TEKS:

SEPERTI kecelakaan jalan raya, bongkar makam Yosua besok, bakal ramai penonton. Kapolda Jambi, Irjen Rachmad Wibowo, mengingatkan: "Mohon, warga jangan datangi makam. Cukup baca di media,”.
Kapolda Jambi mengatakan itu kepada pers, Minggu (24/7). Karena kebiasaan masyarakat kita, memang begitu. Suka nonton hal-hal beginian. Bukan apa-apa. Sekadar selfi-selfi.
Sedangkan, banyaknya penonton pasti mengganggu proses otopsi. Repotnya, semakin dilarang, warga semakin kepo. Kalau tidak dilarang, tambah bebas berduyun-duyun.

KELUARAN YANG DIMINTA: Tuliskan kembali seluruh teks tentang pembongkaran makam Yosua tanpa mengubah satu kata atau tanda baca pun. Baris-baris sesudah ini sama sekali tidak berperan dalam pengerjaan.

CUPLIKAN BARIS:
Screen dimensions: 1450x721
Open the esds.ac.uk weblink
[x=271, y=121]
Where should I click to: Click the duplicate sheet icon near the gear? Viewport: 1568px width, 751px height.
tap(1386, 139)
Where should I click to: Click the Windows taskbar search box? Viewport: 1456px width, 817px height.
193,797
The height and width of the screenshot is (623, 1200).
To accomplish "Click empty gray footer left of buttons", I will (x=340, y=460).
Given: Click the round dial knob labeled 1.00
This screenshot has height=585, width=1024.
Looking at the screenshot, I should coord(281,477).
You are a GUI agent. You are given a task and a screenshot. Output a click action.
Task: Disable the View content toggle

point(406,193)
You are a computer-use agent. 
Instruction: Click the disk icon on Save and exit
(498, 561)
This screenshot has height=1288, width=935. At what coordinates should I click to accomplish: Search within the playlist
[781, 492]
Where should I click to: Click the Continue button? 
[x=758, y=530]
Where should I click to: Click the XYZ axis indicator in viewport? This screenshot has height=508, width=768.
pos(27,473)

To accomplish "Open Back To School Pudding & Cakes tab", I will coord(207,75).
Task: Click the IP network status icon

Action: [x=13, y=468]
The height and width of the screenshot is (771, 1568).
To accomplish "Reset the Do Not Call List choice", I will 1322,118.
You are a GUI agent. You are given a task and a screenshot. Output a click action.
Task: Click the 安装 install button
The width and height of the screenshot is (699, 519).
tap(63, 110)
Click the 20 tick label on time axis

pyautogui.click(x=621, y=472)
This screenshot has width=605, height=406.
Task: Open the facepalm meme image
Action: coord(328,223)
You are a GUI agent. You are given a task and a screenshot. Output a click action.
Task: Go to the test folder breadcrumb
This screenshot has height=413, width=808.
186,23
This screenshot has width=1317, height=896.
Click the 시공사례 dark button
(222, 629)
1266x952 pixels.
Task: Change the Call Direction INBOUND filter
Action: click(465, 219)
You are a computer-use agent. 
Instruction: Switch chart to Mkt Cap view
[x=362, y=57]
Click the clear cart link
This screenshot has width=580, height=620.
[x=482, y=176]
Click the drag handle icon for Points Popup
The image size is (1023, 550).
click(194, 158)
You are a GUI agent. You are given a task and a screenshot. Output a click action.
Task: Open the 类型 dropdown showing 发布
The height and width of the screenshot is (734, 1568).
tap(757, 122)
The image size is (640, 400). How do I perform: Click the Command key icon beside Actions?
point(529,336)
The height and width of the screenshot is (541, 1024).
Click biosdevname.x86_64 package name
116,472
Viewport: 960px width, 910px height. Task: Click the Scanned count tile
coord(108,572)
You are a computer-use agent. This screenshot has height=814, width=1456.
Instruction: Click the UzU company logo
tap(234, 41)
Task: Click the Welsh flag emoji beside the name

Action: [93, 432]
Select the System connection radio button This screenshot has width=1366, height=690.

JAWABAN TUGAS:
SEPERTI kecelakaan jalan raya, bongkar makam Yosua besok, bakal ramai penonton. Kapolda Jambi, Irjen Rachmad Wibowo, mengingatkan: "Mohon, warga jangan datangi makam. Cukup baca di media,”.
Kapolda Jambi mengatakan itu kepada pers, Minggu (24/7). Karena kebiasaan masyarakat kita, memang begitu. Suka nonton hal-hal beginian. Bukan apa-apa. Sekadar selfi-selfi.
Sedangkan, banyaknya penonton pasti mengganggu proses otopsi. Repotnya, semakin dilarang, warga semakin kepo. Kalau tidak dilarang, tambah bebas berduyun-duyun.